The league also will power University of Phoenix Stadium and the adjacent NFL theme park with clean energy sources from New Mexico wind turbines to California geothermal plants.

The reforestation effort will offset the 350 tons of greenhouse gas produced by the NFL’s 3,000-vehicle ground-transportation fleet.

The league computed its carbon footprint with help from Princeton University researchers, the Environmental Protection Agency and the U.S. Forest Service.

But the carbon footprint calculations did not include air travel by NFL staff, teams and the thousands of fans who will fly or drive into the Phoenix area during Super Bowl week.

Filed under: eco-friendly, environment, trends

One Response

  1. Jack Groh says:

    You raise a good and important question. Our original GHG inventory only included certain sources and we think it needs to be expanded to include more of the travel impact. It is something that we are working on right now and hope to have a completely new GHG analysis in time to implement projects for 2009 in Tampa.

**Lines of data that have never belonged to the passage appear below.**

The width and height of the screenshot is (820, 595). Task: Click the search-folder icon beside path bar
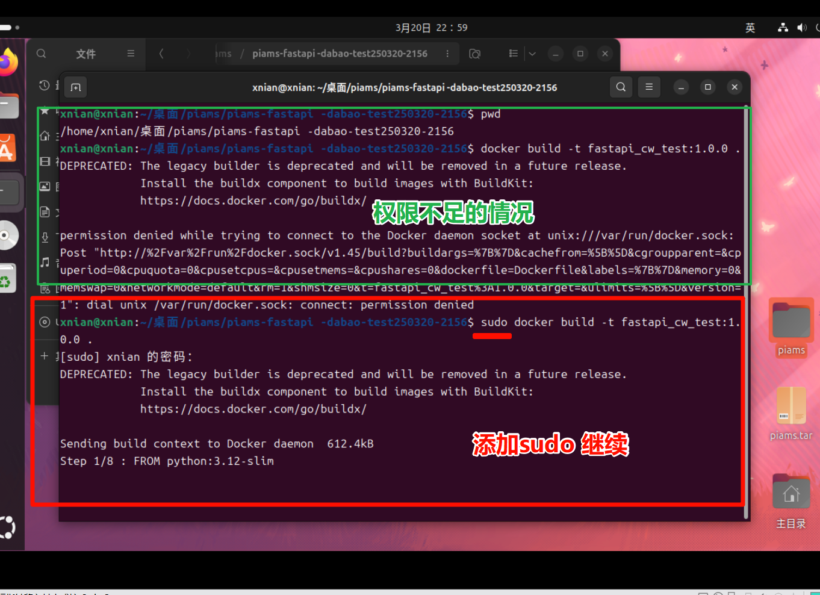475,54
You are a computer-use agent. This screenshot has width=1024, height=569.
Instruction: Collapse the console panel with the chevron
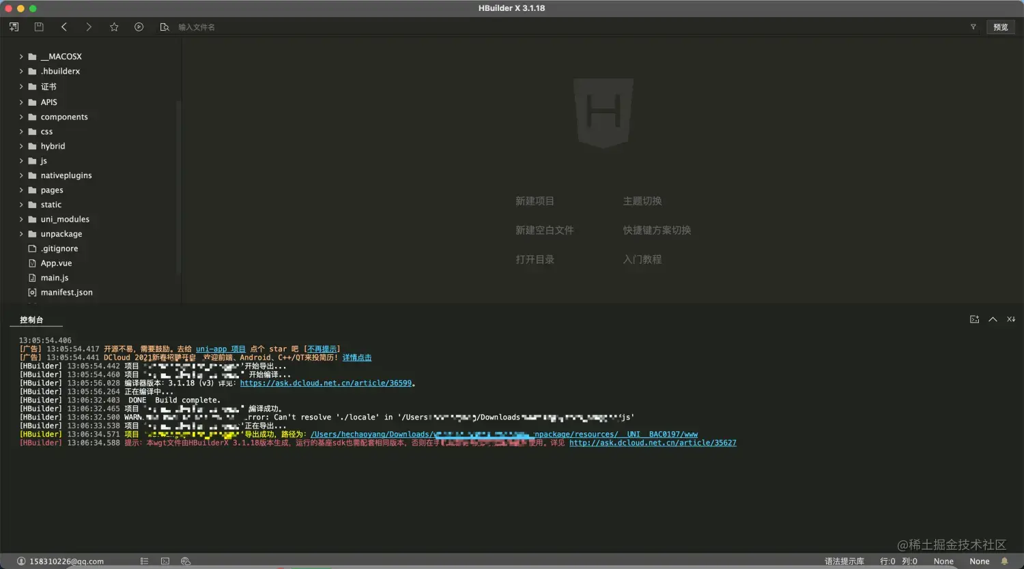[993, 319]
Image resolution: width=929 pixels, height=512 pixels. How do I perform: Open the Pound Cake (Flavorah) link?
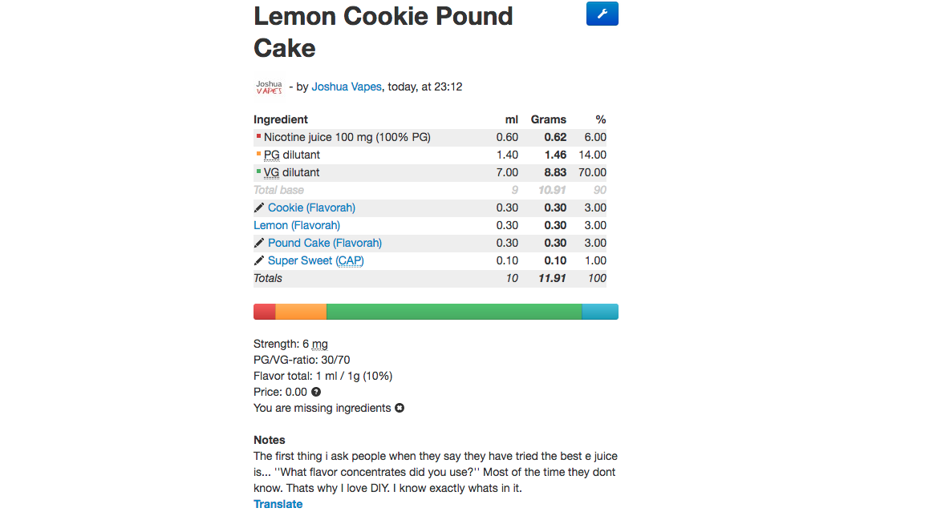click(325, 243)
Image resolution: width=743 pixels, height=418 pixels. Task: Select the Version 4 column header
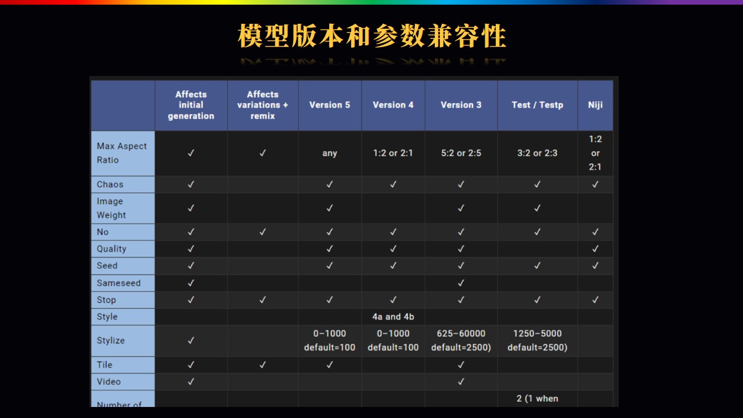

    As far as “how many trees, etc.” that is a tougher issue. There is a great controversy among researchers and environmentalists right now over carbon offsets – what types are valid, how do you verify them, what is the impact of particular methods, etc.

    Because of this debate, we have backed away from using hot button terms like carbon neutral and carbon offset. Instead, we are continuing to do whatever we can to “green” our activities without making specific claims.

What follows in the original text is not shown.